Voor Shaunak Sens All That Breathes is de verklaring daarvoor eenvoudig: de film heeft al in Sundance gedraaid en won daar bovendien de Grote Juryprijs voor Werelddocumentaires. Maar anders was de film wat mij betreft kandidaat geweest voor een slot in de belangrijkste festivalselectie ter wereld. Zeker gezien het teleurstellende niveau van de hoofdcompetitie tot nog toe.

All That Breathes, de enige Indiase film in Cannes, combineert bij vlagen adembenemend camerawerk met een gelaagde vertelling die het praktische en persoonlijke leven van twee islamitische broers in Delhi, die hun leven wijden aan het verzorgen van geblesseerde wouwen, afwisselt met flarden politieke problemen – waaronder de gevolgen van de tegen moslims gerichte Citizenship Act – en een dichterlijke blik op dierenleven in de grote stad. Met een reikwijdte van het persoonlijke via het politieke tot het poëtische, bezit de film voldoende soortelijk gewicht voor de hoofdcompetitie.

Daarin zou ook Patricio Guzmáns Mi país imaginario thuishoren, de ontroerendste film die ik tot nu toe zag. Guzmán (1941) staat bekend als de chroniqueur van het Pinochet-regime en boekstaafde vanaf La batalla de Chile (1975) niet alleen de opgang en ondergang van de democratische regering-Allende (1970-73), in de knop gebroken door de CIA-ondersteunde militaire coup door Pinochet (1973-90), maar ook de omgang met die geschiedenis in de decennia daarna. En nu keerde hij terug, als 78-jarige, naar een land dat hij, zoals hij zegt, de afgelopen dertig jaar alleen nog als een shoppingcentrum ervoer, om tot zijn enorme verbazing een nieuwe generatie activisten te ontdekken die binnen twee jaar alsnog gedaan lijkt te krijgen wat hemzelf en zijn kameraden destijds uit handen is geslagen: een nieuwe grondwet, een betere democratie voor een diverse bevolking, met waardigheid en gelijkwaardigheid voor elke burger.

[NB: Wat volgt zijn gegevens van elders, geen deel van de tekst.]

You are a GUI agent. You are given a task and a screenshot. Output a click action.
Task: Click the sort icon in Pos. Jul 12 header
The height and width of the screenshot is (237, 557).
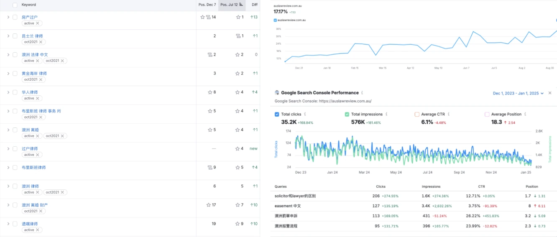coord(241,5)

De beelden van de straatrellen en de staat van beleg die daarop volgde, waarbij het leger op de demonstranten werd afgestuurd, zijn heftig. Er vallen doden. Maar historisch gezien is twee jaar een ontzettend korte tijd voor zo’n omwenteling. En door de bijna onwaarschijnlijk heldere manier waarop Guzmán deze andere generatie activisten portretteert, een generatie die niet, zoals hij, via politieke partijen de macht bevecht maar als een zuivere grassroots-beweging als vanuit het niets ontstond, ontstijgt de documentaire het specifieke land Chili. De film voelt als een blauwdruk (zoals Volkskrant-collega Berend-Jan Bockting het noemde) voor sociale revolutie op allerlei plekken, inclusief Nederland, en misschien wel overal ter wereld. Want als de feministen, de armen en de oorspronkelijke bewoners (en die lijst valt aan te vullen, afhankelijk van land en omstandigheden, met andere groepen die in het neoliberaal kapitalistisch patriarchaat in de hoek zitten waar de klappen vallen) zij aan zij optrekken, met een zo eerlijk mogelijke democratie als doel, is daar geen leger tegen opgewassen.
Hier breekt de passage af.